[Dataset rows]
::::::::

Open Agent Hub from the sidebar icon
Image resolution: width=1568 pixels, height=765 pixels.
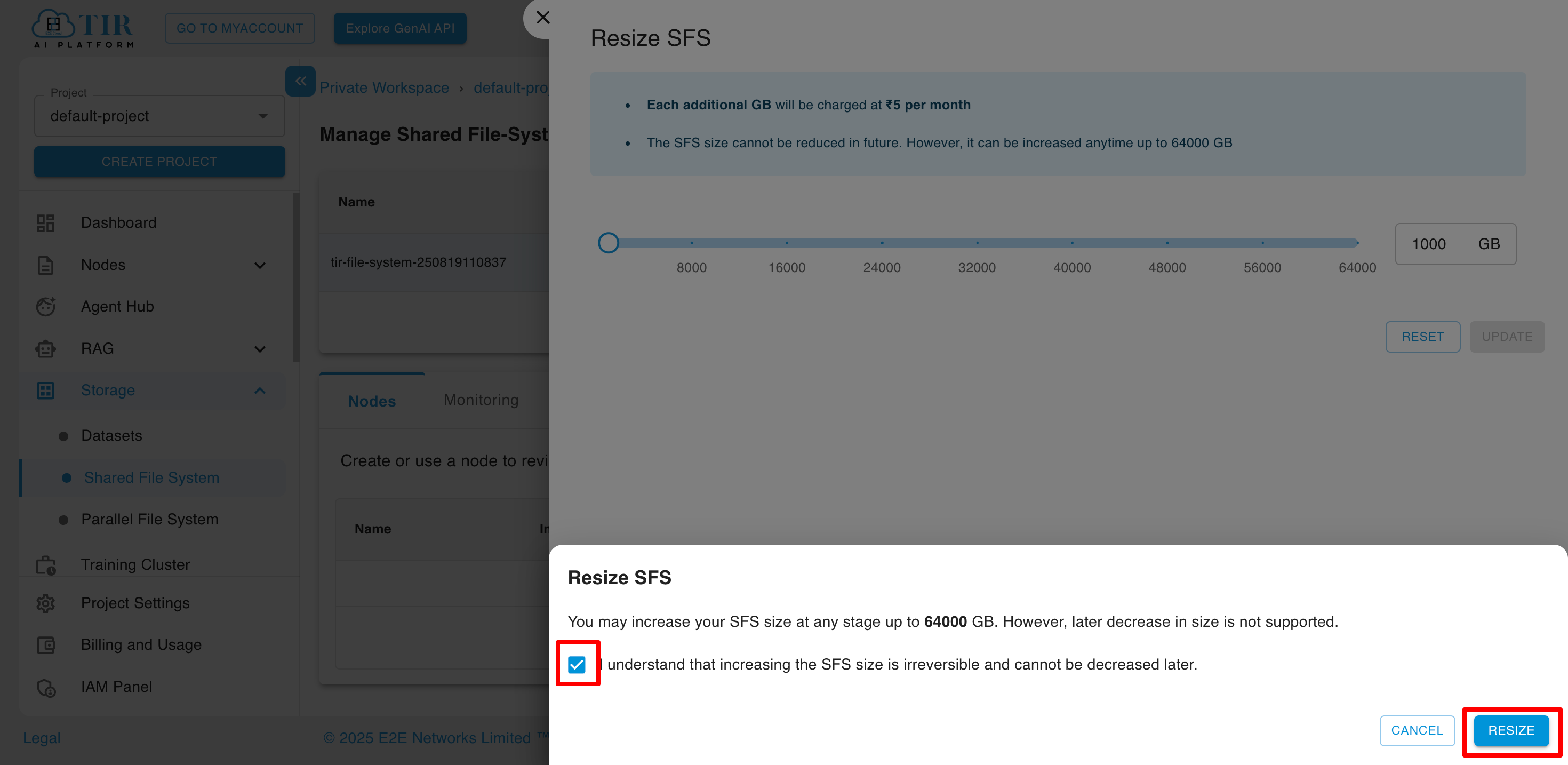[x=45, y=306]
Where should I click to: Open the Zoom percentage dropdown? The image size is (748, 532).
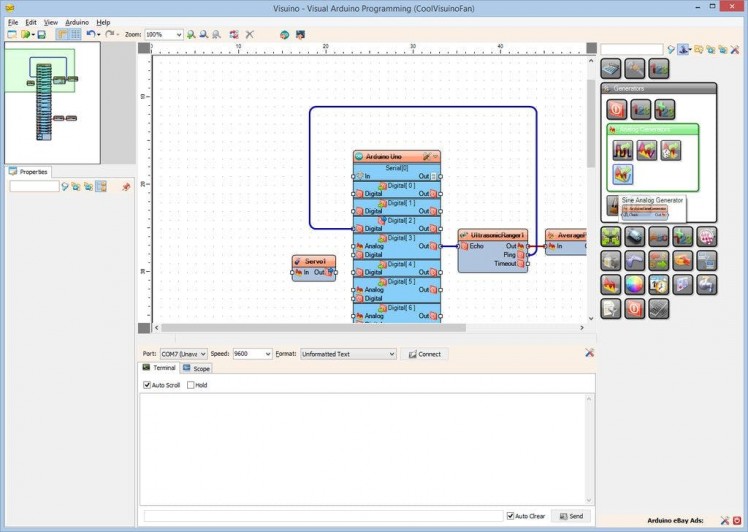click(x=178, y=34)
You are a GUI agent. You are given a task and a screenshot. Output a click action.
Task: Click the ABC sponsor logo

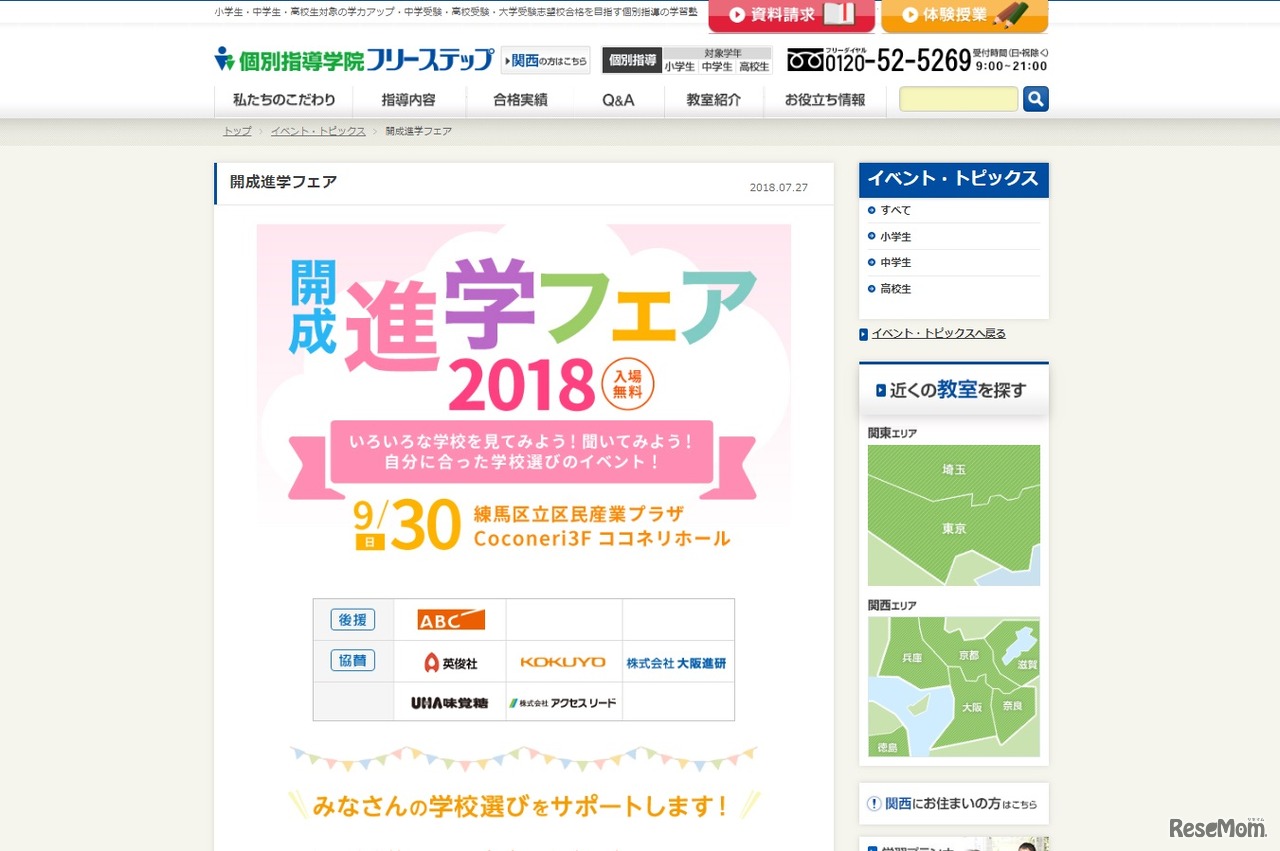451,620
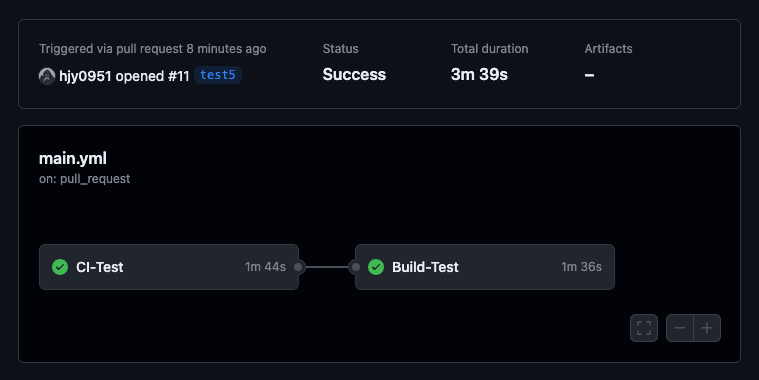Screen dimensions: 759x380
Task: Click main.yml workflow file title
Action: coord(73,158)
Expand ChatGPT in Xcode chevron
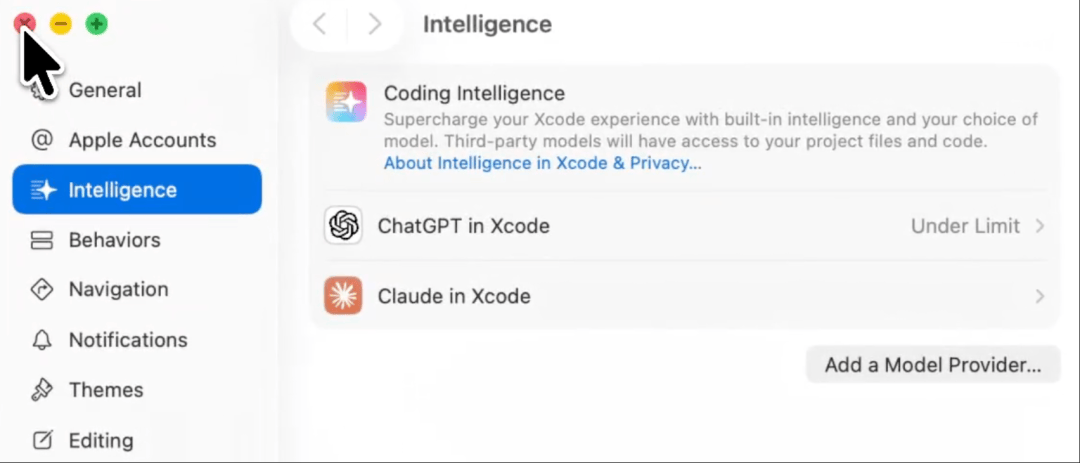The height and width of the screenshot is (463, 1080). click(x=1040, y=226)
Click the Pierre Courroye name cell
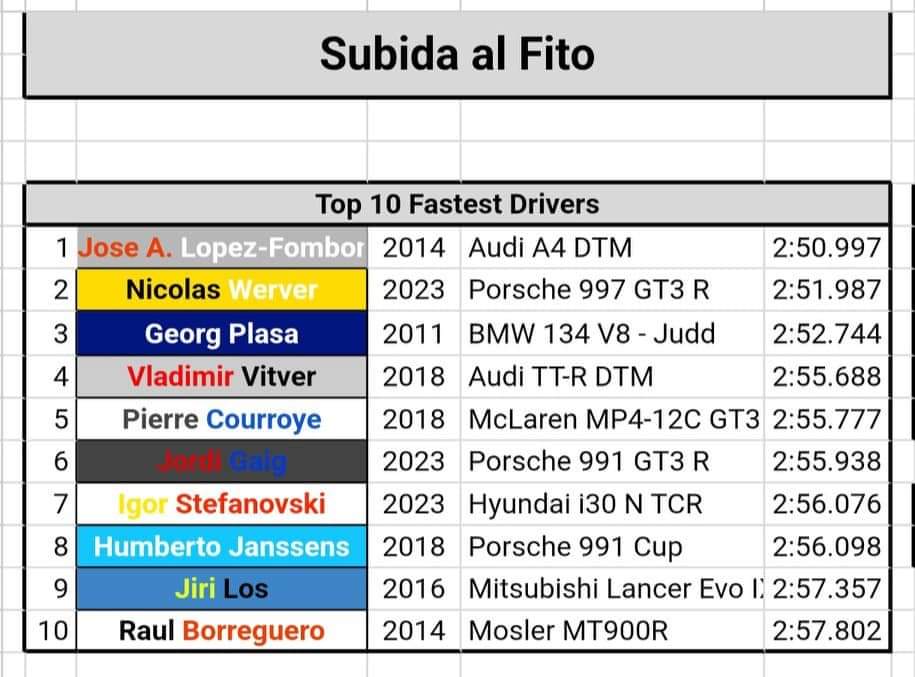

::::::::

Reproduce every line of the entries above word for word, omitting the pictures from your answer.

• FULL ANSWER
Open Agent Hub from the sidebar icon
Image resolution: width=1568 pixels, height=765 pixels.
[x=45, y=306]
Where should I click to: Open the Zoom percentage dropdown? The image size is (748, 532).
click(x=178, y=34)
You are a GUI agent. You are given a task and a screenshot. Output a click action.
Task: Click the ABC sponsor logo

451,620
Screen dimensions: 759x380
Task: Click main.yml workflow file title
Action: coord(73,158)
Expand ChatGPT in Xcode chevron
The height and width of the screenshot is (463, 1080). click(x=1040, y=226)
Click the Pierre Courroye name cell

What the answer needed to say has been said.